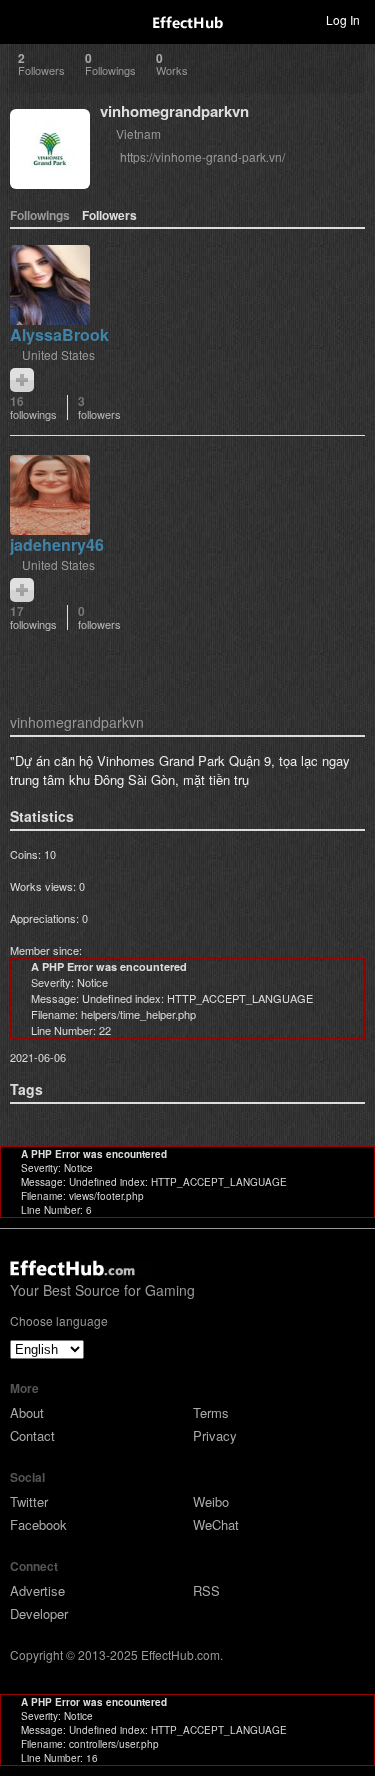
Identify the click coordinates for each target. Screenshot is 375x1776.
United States (58, 354)
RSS (206, 1590)
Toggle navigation (24, 19)
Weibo (211, 1501)
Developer (39, 1613)
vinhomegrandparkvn (174, 111)
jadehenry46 (57, 544)
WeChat (216, 1524)
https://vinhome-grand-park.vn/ (202, 156)
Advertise (37, 1590)
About (27, 1412)
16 (33, 407)
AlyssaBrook (59, 334)
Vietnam (138, 133)
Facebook (38, 1524)
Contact (32, 1435)
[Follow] (22, 380)
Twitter (29, 1501)
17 (33, 617)
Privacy (215, 1435)
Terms (211, 1412)
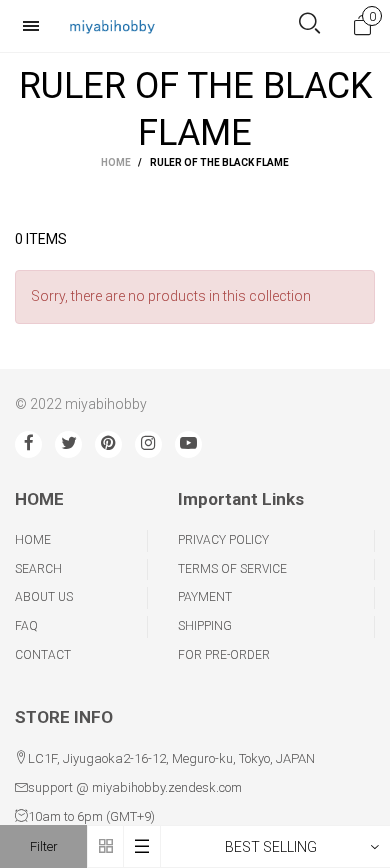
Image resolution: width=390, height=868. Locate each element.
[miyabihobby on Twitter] (68, 444)
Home (33, 540)
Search (38, 569)
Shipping (205, 626)
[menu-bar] (36, 26)
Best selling (271, 847)
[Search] (309, 25)
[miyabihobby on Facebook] (28, 444)
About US (44, 597)
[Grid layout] (105, 846)
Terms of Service (232, 569)
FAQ (26, 626)
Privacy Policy (223, 540)
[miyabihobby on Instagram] (148, 444)
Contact (43, 655)
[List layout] (142, 846)
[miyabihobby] (112, 25)
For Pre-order (224, 655)
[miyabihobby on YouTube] (188, 444)
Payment (205, 597)
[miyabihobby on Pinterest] (108, 444)
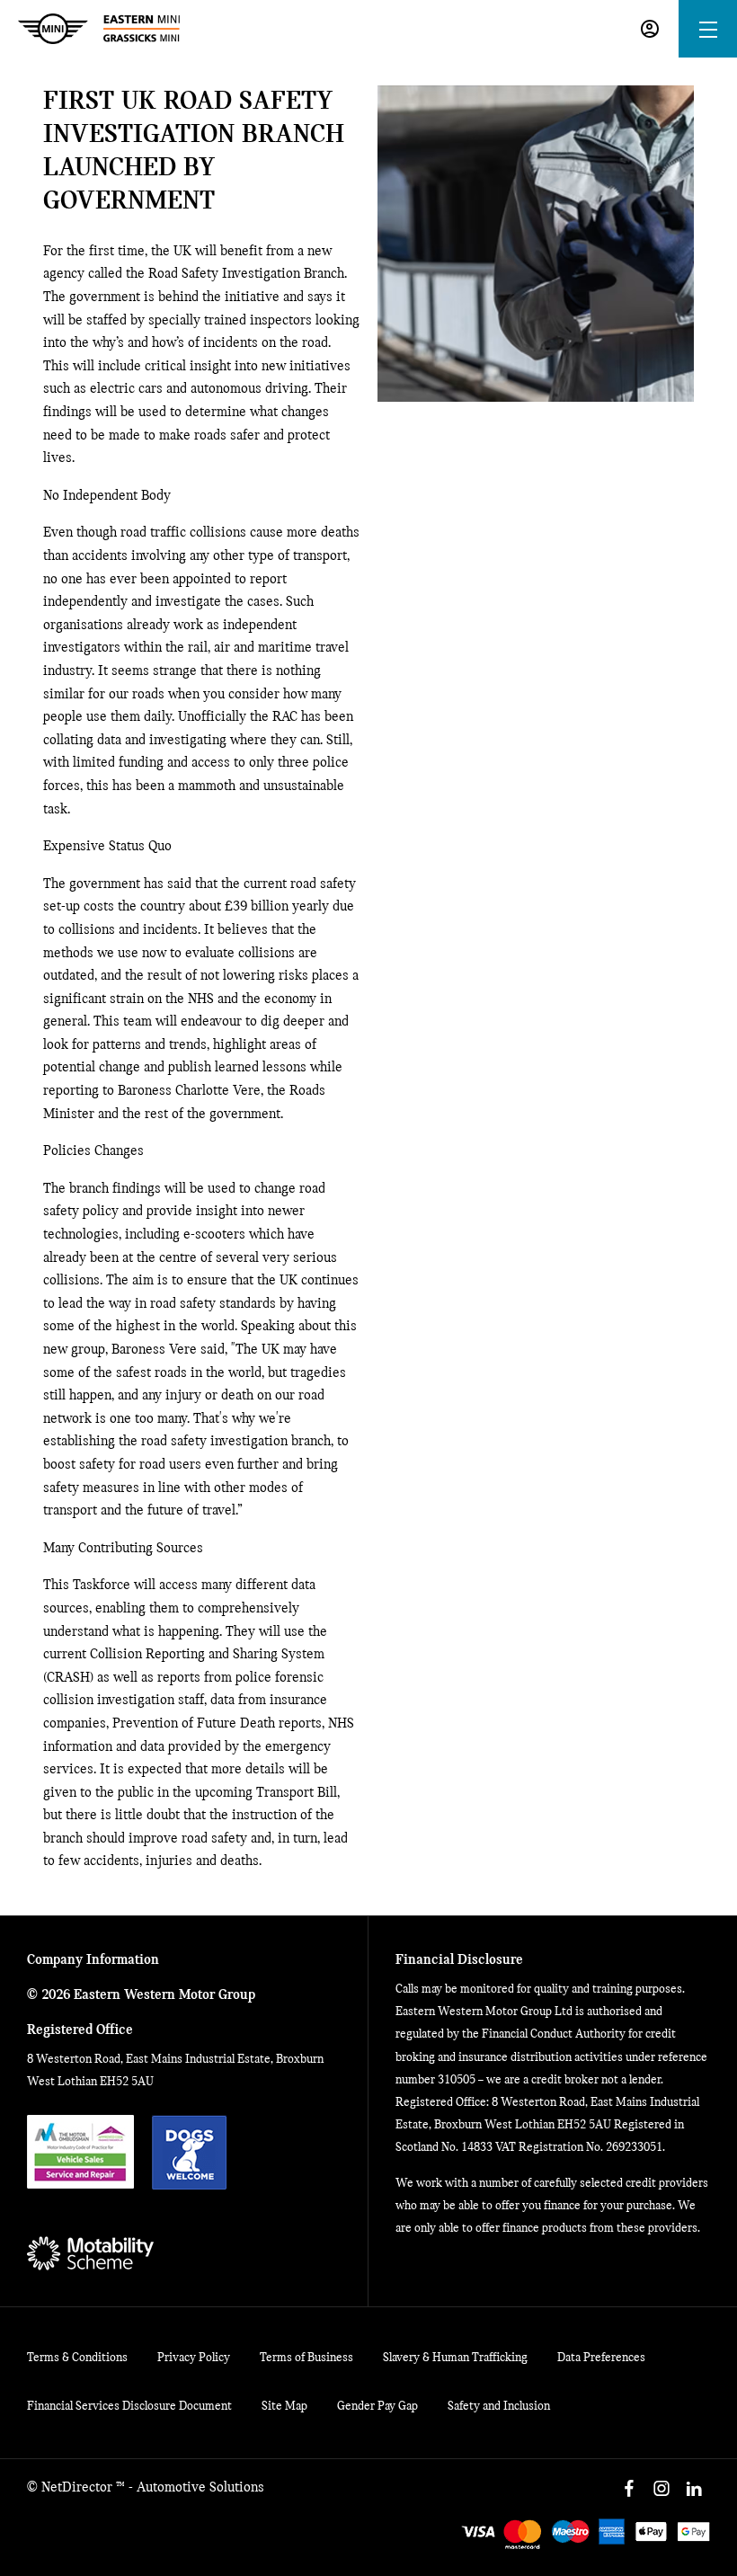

__________

• Work instructions: Repeat everything in the records above exactly, except the pictures.

• Solution for this task:
Identify the click coordinates for each target. Screenshot is 375x1776.
United States (58, 354)
RSS (206, 1590)
Toggle navigation (24, 19)
Weibo (211, 1501)
Developer (39, 1613)
vinhomegrandparkvn (174, 111)
jadehenry46 (57, 544)
WeChat (216, 1524)
https://vinhome-grand-park.vn/ (202, 156)
Advertise (37, 1590)
About (27, 1412)
16 (33, 407)
AlyssaBrook (59, 334)
Vietnam (138, 133)
Facebook (38, 1524)
Contact (32, 1435)
[Follow] (22, 380)
Twitter (29, 1501)
17 (33, 617)
Privacy (215, 1435)
Terms (211, 1412)
Image resolution: width=390, height=868. Locate each element.
[miyabihobby on Twitter] (68, 444)
Home (33, 540)
Search (38, 569)
Shipping (205, 626)
[menu-bar] (36, 26)
Best selling (271, 847)
[Search] (309, 25)
[miyabihobby on Facebook] (28, 444)
About US (44, 597)
[Grid layout] (105, 846)
Terms of Service (232, 569)
FAQ (26, 626)
Privacy Policy (223, 540)
[miyabihobby on Instagram] (148, 444)
Contact (43, 655)
[List layout] (142, 846)
[miyabihobby] (112, 25)
For Pre-order (224, 655)
[miyabihobby on YouTube] (188, 444)
Payment (205, 597)
[miyabihobby on Pinterest] (108, 444)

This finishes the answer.